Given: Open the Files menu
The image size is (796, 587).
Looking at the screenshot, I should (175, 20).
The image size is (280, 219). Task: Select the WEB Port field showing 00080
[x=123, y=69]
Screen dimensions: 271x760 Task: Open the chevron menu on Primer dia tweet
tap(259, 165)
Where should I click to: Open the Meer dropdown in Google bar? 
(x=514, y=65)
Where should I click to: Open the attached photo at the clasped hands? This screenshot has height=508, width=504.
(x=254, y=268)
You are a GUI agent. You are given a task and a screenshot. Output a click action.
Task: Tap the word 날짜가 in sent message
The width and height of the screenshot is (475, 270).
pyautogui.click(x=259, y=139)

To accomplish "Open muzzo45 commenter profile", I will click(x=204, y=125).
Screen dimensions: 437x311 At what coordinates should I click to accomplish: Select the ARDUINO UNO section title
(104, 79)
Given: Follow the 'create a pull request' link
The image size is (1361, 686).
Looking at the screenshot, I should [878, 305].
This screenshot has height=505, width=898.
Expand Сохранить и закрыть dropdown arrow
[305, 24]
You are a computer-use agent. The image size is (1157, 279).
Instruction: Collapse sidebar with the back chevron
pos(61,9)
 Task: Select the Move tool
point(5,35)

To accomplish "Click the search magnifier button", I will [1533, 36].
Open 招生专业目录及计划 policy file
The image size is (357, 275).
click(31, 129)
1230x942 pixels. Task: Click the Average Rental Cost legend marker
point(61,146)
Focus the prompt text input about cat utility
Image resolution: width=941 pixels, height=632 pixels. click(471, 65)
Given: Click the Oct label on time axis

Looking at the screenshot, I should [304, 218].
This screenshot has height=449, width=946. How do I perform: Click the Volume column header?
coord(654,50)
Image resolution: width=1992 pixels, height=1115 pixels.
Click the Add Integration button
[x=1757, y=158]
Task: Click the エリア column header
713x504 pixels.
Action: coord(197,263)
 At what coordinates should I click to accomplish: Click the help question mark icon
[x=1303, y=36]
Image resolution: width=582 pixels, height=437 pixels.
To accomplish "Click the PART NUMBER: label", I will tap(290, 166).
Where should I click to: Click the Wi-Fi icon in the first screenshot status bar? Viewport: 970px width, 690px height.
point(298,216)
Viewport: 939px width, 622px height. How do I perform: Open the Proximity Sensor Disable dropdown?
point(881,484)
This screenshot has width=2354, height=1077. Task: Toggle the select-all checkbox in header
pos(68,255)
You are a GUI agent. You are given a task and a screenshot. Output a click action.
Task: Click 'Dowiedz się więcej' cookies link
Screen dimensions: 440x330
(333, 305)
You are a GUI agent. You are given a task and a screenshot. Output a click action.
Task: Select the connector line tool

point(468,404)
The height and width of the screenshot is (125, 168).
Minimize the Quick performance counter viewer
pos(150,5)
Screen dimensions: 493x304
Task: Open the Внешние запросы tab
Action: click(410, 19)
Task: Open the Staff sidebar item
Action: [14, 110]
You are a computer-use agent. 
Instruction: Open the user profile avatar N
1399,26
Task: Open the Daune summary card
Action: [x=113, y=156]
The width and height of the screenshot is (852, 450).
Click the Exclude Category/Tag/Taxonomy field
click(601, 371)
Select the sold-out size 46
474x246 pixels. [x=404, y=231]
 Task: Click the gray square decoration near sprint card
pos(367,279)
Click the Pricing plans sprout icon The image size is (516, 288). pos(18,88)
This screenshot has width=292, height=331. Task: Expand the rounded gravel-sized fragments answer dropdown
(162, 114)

AIM:
Pull out the lines from the one containing "Focus the prompt text input about cat utility" through the one containing "will tap(290, 166).", both included, and reproduce them word for word.

RESULT OF THIS TASK:
Focus the prompt text input about cat utility
Image resolution: width=941 pixels, height=632 pixels. click(471, 65)
Given: Click the Oct label on time axis

Looking at the screenshot, I should [304, 218].
This screenshot has height=449, width=946. How do I perform: Click the Volume column header?
coord(654,50)
Image resolution: width=1992 pixels, height=1115 pixels.
Click the Add Integration button
[x=1757, y=158]
Task: Click the エリア column header
713x504 pixels.
Action: coord(197,263)
 At what coordinates should I click to accomplish: Click the help question mark icon
[x=1303, y=36]
Image resolution: width=582 pixels, height=437 pixels.
To accomplish "Click the PART NUMBER: label", I will tap(290, 166).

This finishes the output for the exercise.